都市伝説拡散の背景にヤンキー文化 最恐都市伝説『犬鳴村』の前にあった『地図から消えた村・杉沢村』の真実|久田将義

季節は12月。青森市は当然、雪景色でした。

こういった取材はRPGに似ています。すなわち、街に行った際に一番、噂・情報が集まる場所、ドラゴンクエストで言う、「ルイーダの酒場」に行くのが良いのです。スナック(地元のお客さんから街の話が聞ける)、キャバクラ(キャバ嬢も都市伝説、オカルト好きが多い)でしょう。居酒屋もそうですが、客は飲食を目的に来ている人もいるので話すのを面倒くさがる人もいます。現に青森駅に着いたとき、居酒屋に行ったのですが店の人からは、青森の名物料理の話くらいしか聞けませんでした。途方にくれつつ、街をさまよっているとキャバ嬢の呼び込みにひっかかりました。新山千春似の美人。僕らはその美貌に魅せられ、彼女の勤務しているキャバクラに行くことに。

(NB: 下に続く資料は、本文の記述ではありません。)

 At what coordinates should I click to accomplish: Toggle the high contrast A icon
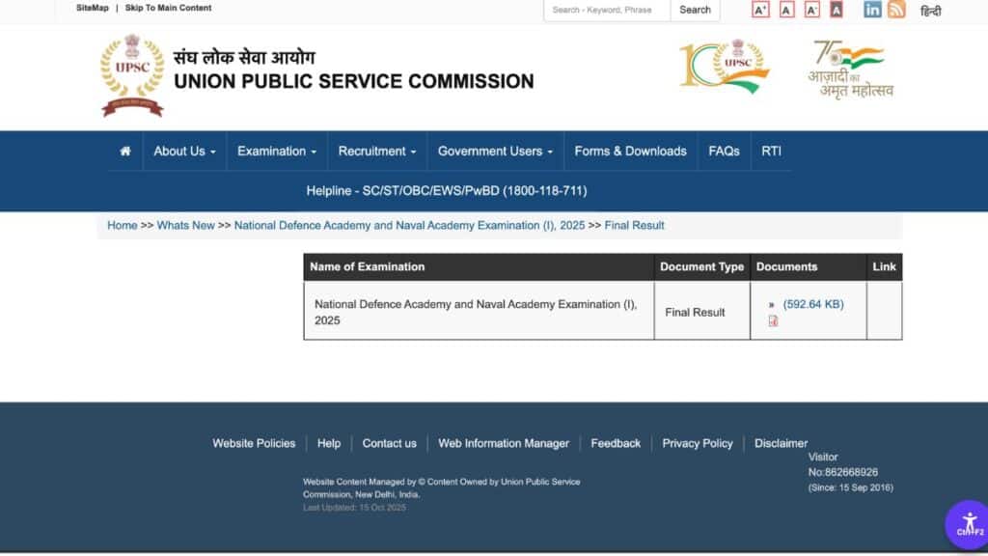[x=836, y=10]
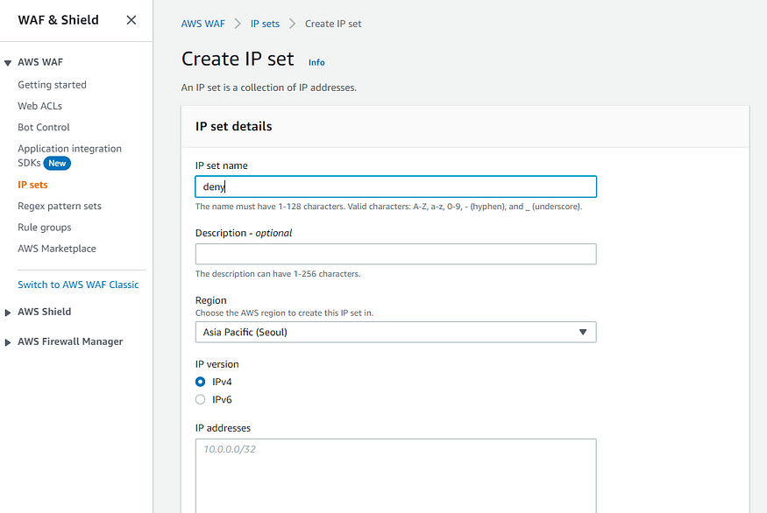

そこで楽しく酒を飲んでいる中、ころあいをはかって「杉沢村ってどこか知らない」と新山千春似のキャバ嬢に尋ねてみました。すると意外にも「マスターが知っているかも」と即答、マスターを連れてきてくれました。この店は夜12時過ぎるとサパーに店の形態が変わるとのこと。そのマスターが「杉沢村なら知っていますよ」と嬉しい答え。ネットで出回っている情報を言ってみると、まだ二十代と思しきマスターはにやりと笑いながら「ネット情報。あれは、杉沢村じゃないです。本当の杉沢村は違う場所にあるんです」と言います。

聞けばマスターは地元出身。結構なヤンチャをしていて、いゆる典型的なヤンキーでした。聞きはしませんでしたが多分、暴走族に入っていたと思います。「十年後、青森の繁華街を支配するのが夢」と語っていました。こいういった「街を支配する」「地元の顔になる」という発想も彼らの特徴です。暴走族からヤクザになるケースは多い訳ですが、ヤクザの語源も「役座」と言われています(諸説あり)。地元の顔役が街を守るため、という意味があります。街を支配するというか地元を守るという思考です。

東京からこの雪の中、杉沢村を探しに来たという変わり者に興味を持ったのでしょうか。「朝、店終わったら真の杉沢村に案内しますよ」とマスターは親切に言ってくれました。夜十二時になるとサパーになり、僕ら男性は居場所がなくなり、朝までぼんやりと過ごす事になりました。

朝、閉店後マスターが席に来てくれました。「行きましょうか」。マスターの車で「真・杉沢村」に出発です。マスターの車はフロントにキラキラ光る独特の飾り物(名称は分かりません)、レディース仕様の車でした。よく見たら新山千春似のキャバ嬢が運転していました。何のことはない、マスターの彼女だったようです。

車を走らせていくと、どうやら郊外に向かっています。雪がどんどん深くなり、轍も怪しくなるほど運転には危険な山中でした。これは地元の人間しか分からないでしょう。途中、ネット情報の杉沢村の跡とされている鳥居、猿田彦の石碑がありますが、「まだまだ向こうです。ここではないです」とマスター。